◆ PASSAGE
────────────────

» Business Litigation

Texas appellate court hears business dispute centering on tortious interference and misappropriation claims

Last month, a state appellate court issued an opinion in a Texas tortious interference case discussing whether the defendant corporation improperly “poached” workers whom the plaintiff corporation had “located and groomed.” Ultimately, the appellate court concluded that the defendant corporation was entitled to summary judgment on each of the plaintiff’s claims, affirming the dismissal of the case. 

The facts of the case

According to the court’s opinion, both plaintiff and defendant corporations are in the business of supplying offshore labor to energy companies. The plaintiff had a contract with two other companies in which one company would provide the plaintiff with laborers that the plaintiff would then place with one of its energy clients. In effect, the plaintiff corporation was the middleman in the staffing transaction. 

On December 15, 2015, the plaintiff’s client gave notice to the plaintiff that it would no longer continue to use the plaintiff’s services, because it needed a lower-cost option. After several months of discussion between the defendant corporation, the labor supplier and the plaintiff’s former client, the defendant was invited to submit a bid for the client’s business. The defendant corporation did so, and ultimately secured the client’s business. The agreement provided that the defendant would supply the same laborers that had previously been provided by the plaintiff corporation. The plaintiff corporation filed a lawsuit against the defendant alleging that the defendant engaged in tortious interference with its contracts between the labor supplier and its client.

────────────────

◆ DATA EXTRACT

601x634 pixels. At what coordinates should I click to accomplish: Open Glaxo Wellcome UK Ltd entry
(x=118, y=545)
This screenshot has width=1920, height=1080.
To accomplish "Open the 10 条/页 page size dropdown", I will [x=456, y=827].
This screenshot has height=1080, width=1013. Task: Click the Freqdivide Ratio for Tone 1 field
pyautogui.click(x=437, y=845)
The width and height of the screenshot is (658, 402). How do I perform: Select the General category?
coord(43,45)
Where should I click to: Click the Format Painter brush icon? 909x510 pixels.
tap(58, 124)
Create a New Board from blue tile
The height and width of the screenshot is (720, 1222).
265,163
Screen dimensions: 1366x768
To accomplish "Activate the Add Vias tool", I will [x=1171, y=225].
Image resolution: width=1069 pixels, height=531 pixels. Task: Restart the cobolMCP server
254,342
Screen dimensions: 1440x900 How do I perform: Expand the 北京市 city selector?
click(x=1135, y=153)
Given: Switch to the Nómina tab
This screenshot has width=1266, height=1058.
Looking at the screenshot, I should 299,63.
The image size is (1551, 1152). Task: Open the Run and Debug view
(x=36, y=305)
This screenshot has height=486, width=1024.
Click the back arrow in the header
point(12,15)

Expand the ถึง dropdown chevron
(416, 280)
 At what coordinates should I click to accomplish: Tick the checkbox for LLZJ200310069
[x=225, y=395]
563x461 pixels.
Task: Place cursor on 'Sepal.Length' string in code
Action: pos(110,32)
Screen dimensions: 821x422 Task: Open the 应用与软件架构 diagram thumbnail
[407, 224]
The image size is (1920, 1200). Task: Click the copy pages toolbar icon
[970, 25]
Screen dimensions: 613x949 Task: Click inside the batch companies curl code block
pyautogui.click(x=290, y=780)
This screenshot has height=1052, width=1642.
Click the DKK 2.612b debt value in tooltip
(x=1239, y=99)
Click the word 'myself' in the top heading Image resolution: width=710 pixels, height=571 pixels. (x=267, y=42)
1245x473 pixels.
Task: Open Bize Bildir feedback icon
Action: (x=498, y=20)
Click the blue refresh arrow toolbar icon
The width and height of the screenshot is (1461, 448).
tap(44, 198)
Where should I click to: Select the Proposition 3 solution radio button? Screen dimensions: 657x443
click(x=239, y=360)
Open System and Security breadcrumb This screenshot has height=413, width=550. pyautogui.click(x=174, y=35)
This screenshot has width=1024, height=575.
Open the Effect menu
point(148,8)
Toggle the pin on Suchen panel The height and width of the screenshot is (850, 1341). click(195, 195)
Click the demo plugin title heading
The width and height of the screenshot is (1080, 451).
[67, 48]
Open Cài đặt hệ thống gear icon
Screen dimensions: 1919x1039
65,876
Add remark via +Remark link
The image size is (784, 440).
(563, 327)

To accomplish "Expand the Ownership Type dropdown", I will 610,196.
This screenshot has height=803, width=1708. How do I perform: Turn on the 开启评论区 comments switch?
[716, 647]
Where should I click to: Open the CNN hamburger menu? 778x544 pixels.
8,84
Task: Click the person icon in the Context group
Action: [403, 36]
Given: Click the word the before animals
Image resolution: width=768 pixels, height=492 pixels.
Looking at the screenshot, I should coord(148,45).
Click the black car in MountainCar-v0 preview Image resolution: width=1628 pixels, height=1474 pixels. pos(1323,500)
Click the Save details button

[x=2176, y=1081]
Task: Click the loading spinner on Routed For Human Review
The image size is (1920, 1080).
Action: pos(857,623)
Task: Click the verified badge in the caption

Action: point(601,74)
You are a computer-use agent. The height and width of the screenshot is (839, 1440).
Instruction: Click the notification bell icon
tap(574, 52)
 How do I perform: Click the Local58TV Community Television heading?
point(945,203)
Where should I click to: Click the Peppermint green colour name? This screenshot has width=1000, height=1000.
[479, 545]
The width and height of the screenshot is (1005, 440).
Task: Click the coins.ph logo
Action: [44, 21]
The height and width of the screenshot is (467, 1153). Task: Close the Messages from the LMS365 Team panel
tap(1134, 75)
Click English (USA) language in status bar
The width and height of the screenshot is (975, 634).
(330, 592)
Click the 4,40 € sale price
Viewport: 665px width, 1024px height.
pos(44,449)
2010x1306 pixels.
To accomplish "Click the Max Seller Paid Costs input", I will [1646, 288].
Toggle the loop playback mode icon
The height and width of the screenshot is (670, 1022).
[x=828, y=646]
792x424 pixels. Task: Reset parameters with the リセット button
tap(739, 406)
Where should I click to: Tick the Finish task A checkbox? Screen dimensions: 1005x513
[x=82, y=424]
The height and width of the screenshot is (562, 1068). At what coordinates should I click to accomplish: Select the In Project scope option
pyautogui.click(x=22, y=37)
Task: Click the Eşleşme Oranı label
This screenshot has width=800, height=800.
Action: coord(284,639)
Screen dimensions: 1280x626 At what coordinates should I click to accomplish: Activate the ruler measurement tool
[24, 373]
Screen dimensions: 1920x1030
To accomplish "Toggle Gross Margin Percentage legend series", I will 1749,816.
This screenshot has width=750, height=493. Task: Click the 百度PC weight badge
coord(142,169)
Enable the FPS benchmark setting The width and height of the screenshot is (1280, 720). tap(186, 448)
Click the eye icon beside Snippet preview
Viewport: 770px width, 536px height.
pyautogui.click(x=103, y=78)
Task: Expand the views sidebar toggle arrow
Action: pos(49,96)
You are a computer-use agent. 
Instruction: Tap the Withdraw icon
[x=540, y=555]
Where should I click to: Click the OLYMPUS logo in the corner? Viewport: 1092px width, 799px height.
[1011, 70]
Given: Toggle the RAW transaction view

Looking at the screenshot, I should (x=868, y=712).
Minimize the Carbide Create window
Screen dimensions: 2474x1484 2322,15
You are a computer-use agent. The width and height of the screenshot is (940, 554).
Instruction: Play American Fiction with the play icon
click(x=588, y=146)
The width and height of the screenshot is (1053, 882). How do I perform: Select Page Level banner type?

────────────────

◆ PROBLEM STATEMENT
Please decide whether each statement below agrees with the article on the Texas appellate case, answering yes or no and quoting the words from the article that settle it.
1. The plaintiff's client stopped using the plaintiff's services because it needed a lower-cost option.
2. The appellate court reversed the dismissal of the case.
3. Under the agreement, the defendant would supply different laborers from those the plaintiff had provided.

◆ ANSWER
1. Yes: "because it needed a lower-cost option."
2. No: "affirming the dismissal of the case."
3. No: "the defendant would supply the same laborers that had previously been provided by the plaintiff corporation."